Israel and Iran are now engaged in daily air strikes on each other. Israel has attempted to persuade the U.S. to take part in further attacks on Iran, but whether they are successful in this endeavour is still an open question. The U.S. is currently mobilizing many military assets to give it the flexibility to join the fray if it so chooses.
It is a very fluid situation, but so far, U.S. participation has been limited to the use of Patriot and THAAD missile defence batteries, deployed under the Biden administration, in defending against Iranian missile attacks. However, Iran considers the U.S. partially responsible for Israel’s attacks, and should it attack U.S. personnel or bases, this would force Trump into the war, perhaps including the use of “bunker-busters” against Iranian nuclear sites. Trump himself has taken to praising Israel’s attack as welcome and pushing Iran back to the negotiating table, a face-saving change of position like his recent reversals on tariffs, where he is never blindsided or mistaken, but merely pursuing a well-concealed, subtle plan.

People climb on the debris of an Iranian missile intercepted by Israel, near Arad, southern Israel, Oct. 2, 2024. Ohad Zwigenberg/AP Photo.
Without U.S. involvement, Israel alone can degrade and hamper Israel’s progress towards a nuclear weapon, but not fully remove the threat. However, regardless of whether the Americans join the attack, Israel has successfully derailed negotiations that were heading towards either a fatally flawed agreement or a dangerous delay that would have allowed Iran to continue its march towards a bomb. And it has demonstrated the will and the capability to attack Iran directly, on a large scale and with precision, up to locating and assassinating key personnel, even in defiance of the U.S. Its daily strikes are hitting key targets like Iran’s ministry of defence headquarters, infrastructure in key areas like energy, and the military and security apparatus upon which the deeply unpopular regime relies to stay in power.
Its most promising goal is to so raise the costs to Iran of its current course that it seeks renewed negotiations leading to an agreement with reliable safeguards, though it is conceivable that the brittle regime will collapse, with unpredictable consequences. In the short term, Israeli actions bring instability, but may address a long-term threat the U.S. has failed to confront.

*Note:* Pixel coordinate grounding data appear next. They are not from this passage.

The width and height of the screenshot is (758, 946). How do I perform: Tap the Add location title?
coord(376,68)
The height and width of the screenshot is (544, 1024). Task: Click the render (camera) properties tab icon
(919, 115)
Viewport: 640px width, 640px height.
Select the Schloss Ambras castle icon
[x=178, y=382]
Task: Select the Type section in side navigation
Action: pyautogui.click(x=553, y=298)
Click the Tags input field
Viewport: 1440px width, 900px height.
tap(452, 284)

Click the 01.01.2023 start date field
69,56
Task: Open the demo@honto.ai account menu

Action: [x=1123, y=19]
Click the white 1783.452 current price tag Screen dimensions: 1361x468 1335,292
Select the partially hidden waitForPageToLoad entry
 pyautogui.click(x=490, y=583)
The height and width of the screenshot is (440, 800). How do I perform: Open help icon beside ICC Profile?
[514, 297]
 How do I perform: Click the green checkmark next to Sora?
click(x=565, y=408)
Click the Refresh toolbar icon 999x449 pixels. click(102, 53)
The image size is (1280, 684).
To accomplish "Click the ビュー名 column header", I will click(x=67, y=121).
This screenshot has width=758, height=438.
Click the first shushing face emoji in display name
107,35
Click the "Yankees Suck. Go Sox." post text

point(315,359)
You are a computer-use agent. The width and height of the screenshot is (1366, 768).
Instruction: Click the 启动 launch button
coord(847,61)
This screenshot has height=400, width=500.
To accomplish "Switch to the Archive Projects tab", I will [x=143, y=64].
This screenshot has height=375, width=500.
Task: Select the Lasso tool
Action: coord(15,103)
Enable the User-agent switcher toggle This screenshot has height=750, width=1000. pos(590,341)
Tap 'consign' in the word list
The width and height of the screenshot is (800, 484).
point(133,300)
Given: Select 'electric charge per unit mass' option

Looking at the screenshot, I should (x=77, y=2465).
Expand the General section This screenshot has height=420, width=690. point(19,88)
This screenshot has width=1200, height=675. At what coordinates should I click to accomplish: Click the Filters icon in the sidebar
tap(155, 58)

In the Middle East, as elsewhere, American hegemony brought stability, though at the high price of leaving fundamental problems unaddressed. Israel was guaranteed a degree of security but not allowed to definitively defeat its enemies. With the Trump administration’s abdication of global responsibilities, erratic behaviour, and penchant for reneging on commitments, those who might otherwise have relied on the U.S. and been constrained by it will chart their own course, even when it is risky, rather than acquiesce in the persistence and growth of existential threats Washington chooses to ignore.